WASHINGTON—The Supreme Court asked the Biden administration to weigh in on a legal challenge to Harvard University’s race-conscious undergraduate admissions policies.

The justices, in a brief written order on Monday, asked the U.S. Solicitor General’s office to submit the federal government’s views on an appeal that argued Harvard unlawfully discriminated against Asian-American applicants. The move effectively delays for months any decision by the high court on whether it will hear the case. It also gives the Biden administration a chance to distance itself from, which supported the lawsuit against Harvard and more broadly challenged the consideration of race in college admissions.

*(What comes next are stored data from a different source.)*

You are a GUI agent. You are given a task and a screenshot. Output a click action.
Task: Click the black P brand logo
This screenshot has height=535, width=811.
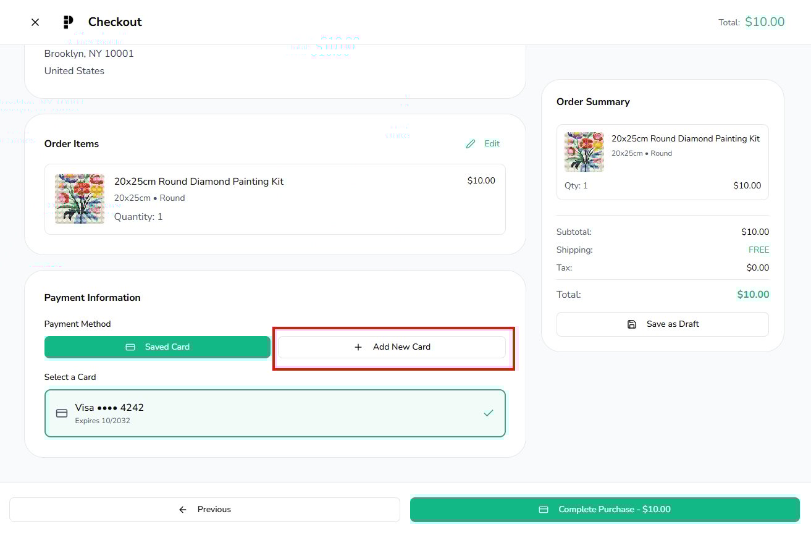point(68,22)
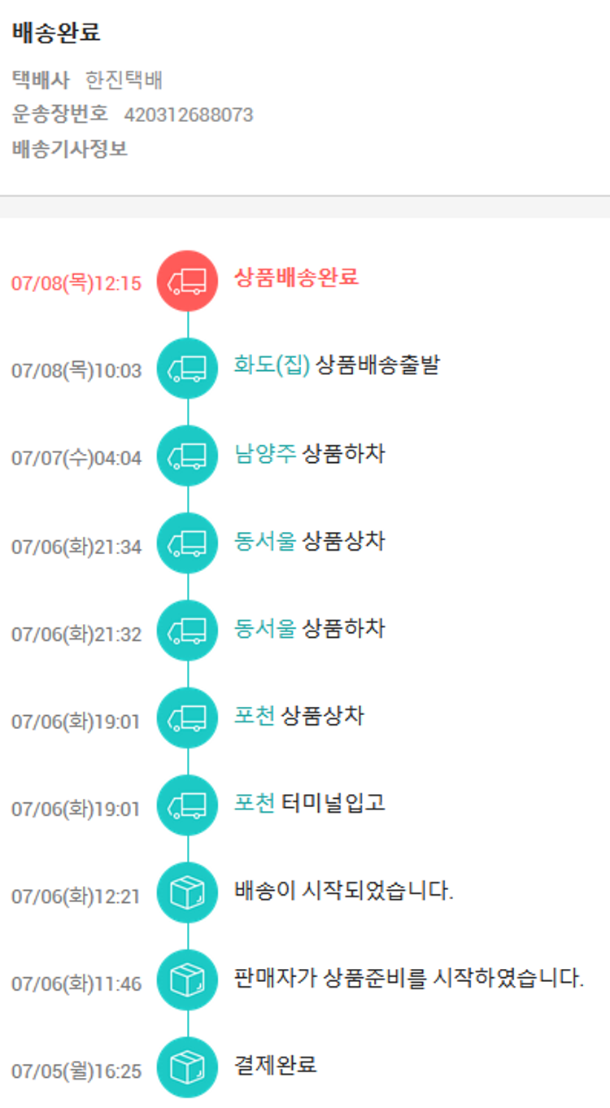This screenshot has width=610, height=1108.
Task: Click box icon beside 결제완료
Action: 187,1067
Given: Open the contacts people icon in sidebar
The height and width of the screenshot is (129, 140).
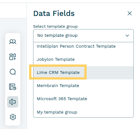Looking at the screenshot, I should (x=13, y=42).
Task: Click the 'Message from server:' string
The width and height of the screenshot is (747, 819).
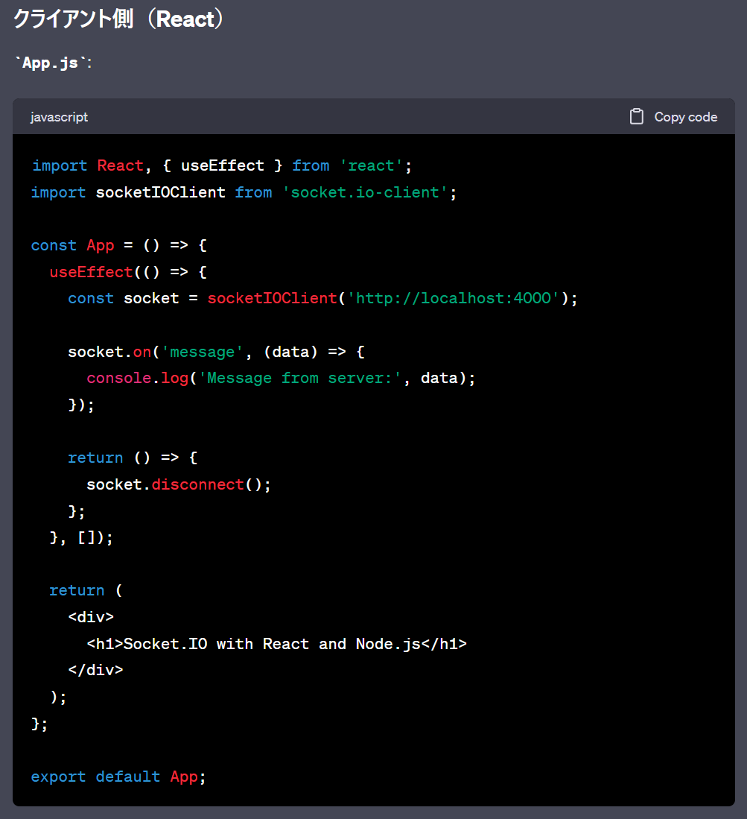Action: pyautogui.click(x=305, y=378)
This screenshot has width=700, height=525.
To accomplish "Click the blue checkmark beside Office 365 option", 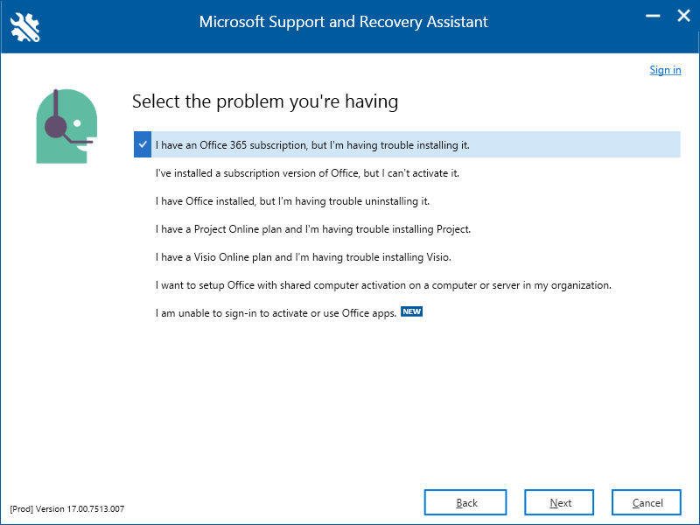I will (143, 144).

The Harvard case dates back to 2014, when a group called Students for Fair Admissions, led by conservative legal activist Edward Blum, filed a lawsuit alleging the school’s undergraduate admissions practices violated federal civil-rights law. The group said Harvard held Asian-American applicants to a higher standard and used racial balancing, similar to a quota system, artificially limiting the number of Asian-American applicants it admitted.

The challengers are urging the Supreme Court to overturn decades of precedent and ban race as a factor in college admissions. Current law permits schools to consider an applicant’s race, but not use it as a determinative factor. In a 1978 case, Regents of the University of California v. Bakke, the controlling opinion by Justice Lewis Powell, specifically cited the Harvard admissions process to exemplify the permissible use of race as a plus factor in assembling an undergraduate class.